Clearly this is an unwelcoming sign. This is posted on a sliding door into a business. This store is a large chain and is located in the upper middle class section of town with low crime. Nothing about this sign says to me I am welcome to shop there. I have never seen a sign like this on any other business, that does not mean do not exist but I have never noticed one. I just found it to be a weird notice and felt it to be unnecessarily hostile.
This sign is to a dance studio. It clearly is sending a message to those who enter what is the most important thing to the owner. Not the hours of operation, the types of classes offered, or genre of dance, but rather all who enter here must be paid up before they can dance. I appreciate that they need their tuition to make budget, if this is the first impression one receives they might not want to go back.

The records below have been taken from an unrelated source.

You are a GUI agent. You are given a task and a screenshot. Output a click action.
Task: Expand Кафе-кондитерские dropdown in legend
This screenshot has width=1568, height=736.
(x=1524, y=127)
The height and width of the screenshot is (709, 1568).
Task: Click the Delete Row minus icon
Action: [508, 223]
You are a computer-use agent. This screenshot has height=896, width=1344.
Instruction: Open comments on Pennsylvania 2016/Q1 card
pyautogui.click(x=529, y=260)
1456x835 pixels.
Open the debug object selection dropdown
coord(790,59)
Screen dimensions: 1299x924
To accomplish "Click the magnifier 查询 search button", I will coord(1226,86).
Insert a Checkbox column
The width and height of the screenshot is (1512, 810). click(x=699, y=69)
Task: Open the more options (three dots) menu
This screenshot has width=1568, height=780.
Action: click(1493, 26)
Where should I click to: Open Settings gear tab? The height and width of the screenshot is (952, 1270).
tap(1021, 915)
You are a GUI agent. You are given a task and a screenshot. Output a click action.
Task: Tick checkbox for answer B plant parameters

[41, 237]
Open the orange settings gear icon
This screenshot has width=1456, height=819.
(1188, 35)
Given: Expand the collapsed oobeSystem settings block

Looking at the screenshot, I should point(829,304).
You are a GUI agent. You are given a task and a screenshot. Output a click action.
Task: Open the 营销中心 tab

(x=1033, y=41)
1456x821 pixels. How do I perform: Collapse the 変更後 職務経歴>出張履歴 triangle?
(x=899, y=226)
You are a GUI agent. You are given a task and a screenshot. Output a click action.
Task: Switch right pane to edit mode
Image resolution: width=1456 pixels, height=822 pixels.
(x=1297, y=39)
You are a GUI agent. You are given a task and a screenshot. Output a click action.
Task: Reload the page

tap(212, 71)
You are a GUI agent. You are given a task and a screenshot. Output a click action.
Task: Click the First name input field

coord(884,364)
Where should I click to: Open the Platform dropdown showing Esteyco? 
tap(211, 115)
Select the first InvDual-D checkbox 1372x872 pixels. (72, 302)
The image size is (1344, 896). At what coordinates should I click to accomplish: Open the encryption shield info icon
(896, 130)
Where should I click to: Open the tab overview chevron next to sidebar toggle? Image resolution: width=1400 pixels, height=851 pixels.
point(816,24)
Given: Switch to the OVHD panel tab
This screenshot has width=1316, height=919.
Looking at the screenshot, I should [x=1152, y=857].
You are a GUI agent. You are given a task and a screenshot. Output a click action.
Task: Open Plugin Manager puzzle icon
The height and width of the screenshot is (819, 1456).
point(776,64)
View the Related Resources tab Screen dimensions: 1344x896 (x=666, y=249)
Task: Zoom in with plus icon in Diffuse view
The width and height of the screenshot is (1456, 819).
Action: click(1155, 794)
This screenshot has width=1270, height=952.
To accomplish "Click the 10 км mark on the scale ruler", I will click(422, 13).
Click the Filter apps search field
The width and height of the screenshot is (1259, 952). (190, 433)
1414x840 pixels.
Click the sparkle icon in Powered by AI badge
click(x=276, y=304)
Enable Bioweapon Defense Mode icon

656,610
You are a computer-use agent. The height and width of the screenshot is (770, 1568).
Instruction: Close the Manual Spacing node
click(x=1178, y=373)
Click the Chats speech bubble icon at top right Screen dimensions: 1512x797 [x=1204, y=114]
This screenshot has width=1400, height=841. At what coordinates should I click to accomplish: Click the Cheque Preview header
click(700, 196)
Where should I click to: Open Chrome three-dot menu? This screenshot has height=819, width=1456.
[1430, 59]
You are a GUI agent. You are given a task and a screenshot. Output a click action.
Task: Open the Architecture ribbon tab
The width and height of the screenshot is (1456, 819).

These signs are a sort of analogy of churches. Our churches often put up intentional or unintentional signs up with our actions. Perhaps they act like the fist sign. Your life will be scrutinized here. We will judge you and use a filter process to decide if you are like us. We will examine every aspect of your life until we are satisfied you look, sound, and act like we think you should. If you do not agree to these terms you are free to leave the facility. Now this is of course an exaggeration...I hope. But we all know groups who unite around the concept of what they are against in order to gain their identity. We also know at times Christians can be unnecessarily harsh to outsiders and even to one another in the auspices of orthodoxy.
The second sign speaks to what is most important to a church. Some feel the church speaks of money to often. The economy is poor and non-profits all around are suffering. People don't give excess money to non-profits and churches when they don't have any or are afraid. But this sign doesn't have to only represent financial needs. Have you ever been to a church that seems to only focus on one or a few issues? It could be sex, marriage, family values, abortion, inerrancy, gay rights, poverty, politics, or anything else positive or negative. The point is they have so narrowed the scope of the gospel that their message becomes a one trick pony...and it us usually an ugly pony.
Lets try one more sign...
This is a welcoming place. It has the clearly marked sign open, the door is open, and the hours are clearly marked. What you cannot see is the variety of plant life that greet you from the parking lot to the door letting you know that this place holds a variety of plants, trees, flowers, porch/deck furniture, and other yard DYI things. But what you see outside is only a small taste of what is on the inside. A vast complex full of a variety of gardening elements. The staff is friendly and knowledgeable.
What if our church families looked more like this last image? What if we were more inviting and welcoming? What would it look like if we could find the balance between being welcoming to all and strong in our Christian identity? What if we found a way to interpret and discern what God is doing in the world? The staff in the garden center don't just grow plants in a bucket. They are capable of listening to your home garden needs and demonstrate how to move their nursery plants into your real back yard garden. They have figured out the balance between safe building and real world application because they live in both places. They understand the Missional balance of sending and being sent. Just like Christ who was sent and in turns sends us. God is at work in each of our lives (gardens) we simply need to be aware of his presence and celebrate.